Lopinavir/Ritonavir in Combination With Saquinavir Mesylate or Lamivudine/Zidovudine to Explore Metabolic Toxicities in Antiretroviral HIV-Infected Subjects

Status:
Completed
Trial end date:
1969-12-31
Target enrollment:
0
Participant gender:
All
Summary
The objectives of this study are to explore the metabolic toxicities associated with lopinavir/ritonavir (LPV/r) plus saquinavir mesylate (INV) versus LPV/r plus Combivir in antiretroviral naïve subjects and to assess the overall safety, tolerability and efficacy of LPV/r plus INV versus LPV/r plus Combivir in antiretroviral naïve subjects and to assess the pharmacokinetics of 400 mg INV taken twice a day (BID), 600 mg INV BID and 800 mg INV BID in combination with 400 mg lopinavir/100 mg ritonavir plus 150 mg lamivudine/300 mg zidovudine BID.
Phase:
Phase 2
Accepts Healthy Volunteers?
No
Details
Lead Sponsor:
Abbott
Treatments:
Lamivudine
Lamivudine, zidovudine drug combination
Lopinavir
Ritonavir
Saquinavir
Zidovudine
Criteria
Inclusion Criteria:

- Subject is naïve to antiretroviral treatment (subjects may not have more than 7 days
of any antiretroviral treatment).

- Subject is at least 18 years of age, inclusive.

- If female, subject is either not of childbearing potential, defined as postmenopausal
for at least 1 year or surgically sterile (bilateral tubal ligation, bilateral
oophorectomy or hysterectomy), or is of childbearing potential and practicing one of
the following methods of birth control:condoms, sponge, foams, jellies, diaphragm or
intrauterine device(IUD), a vasectomized partner, total abstinence from sexual
intercourse

- If female, the results of a urine pregnancy test performed at screening (urine
specimen obtained no earlier than 28 days prior to study drug administration) is
negative.

- Subject is not breast-feeding.

- Vital signs, physical examination and laboratory results do not exhibit evidence of
acute illness.

- Subject has no significant history of cardiac, renal, neurologic, psychiatric,
oncologic, endocrinologic, metabolic or hepatic disease that would in the opinion of
the investigator adversely affect his/her participating in this study.

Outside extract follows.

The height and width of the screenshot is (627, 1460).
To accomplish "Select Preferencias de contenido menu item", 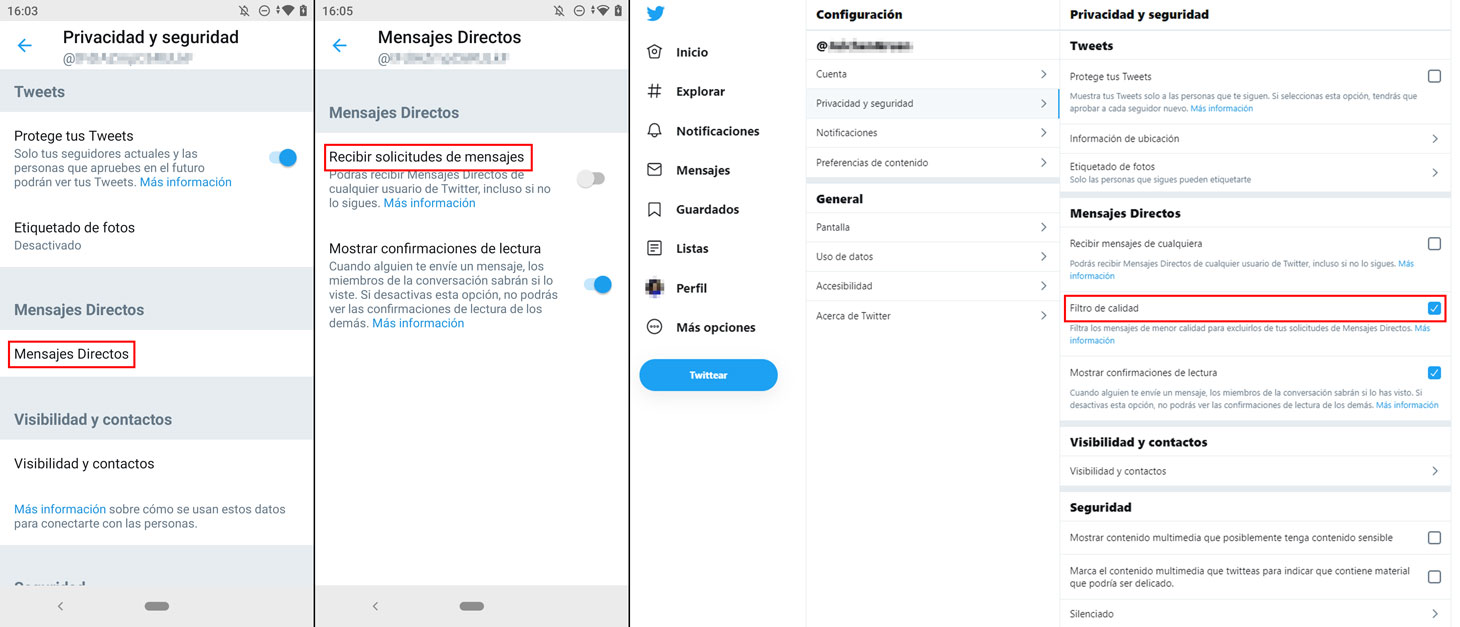I will tap(932, 163).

- Subject does not require and agrees not to take any of the following medications for
the duration of the study: midazolam, triazolam, terfenadine, astemizole, cisapride,
pimozide, propafenone, flecainide, certain ergot derivatives (ergotamine,
dihydroergotamine, ergonovine, and methylergonovine), rifampin, lovastatin,
simvastatin, and St. John's wort.

- Subject agrees not to take any medication during the study, including over-the-counter
medicine, alcohol or recreational drugs without the knowledge and permission of the
principal investigator.

- Subject has not been treated for an active AIDS-defining opportunistic infection
within 30 days of screening.

- Subject has a plasma HIV RNA level of greater than 400 copies/mL at screening.

- Subject agrees to take all doses of the study drug from the bottles provided by the
sponsor (rather than other containers, i.e., "pill box").

- Subject has voluntarily signed and dated an informed consent form, approved by an
Institutional Review Board (IRB)/Independent Ethics Committee (IEC), after the nature
of the study has been explained and the subject has had the opportunity to ask
questions. The informed consent must be signed before any study-specific procedures
are performed.

Exclusion Criteria:

- Subject has a history of an allergic reaction or significant sensitivity to LPV/r, INV
or Combivir.

- Subject has a history of substance abuse or psychiatric illness that could preclude
adherence with the protocol.

- Screening laboratory analyses show any of the following abnormal laboratory results:

- Hemoglobin ≤ 10.0 g/dL

- Absolute neutrophil count ≤ 1000 cells/µL

- Platelet count ≤ 50,000 per mL

- ALT or AST ≥ 3.0 x Upper Limit of Normal (ULN)

- Creatinine ≥ 1.5 x Upper Limit of Normal (ULN)

- Subject has received any investigational drug within 30 days prior to study drug
administration.

- For any reason, subject is considered by the investigator to be an unsuitable
candidate for the study.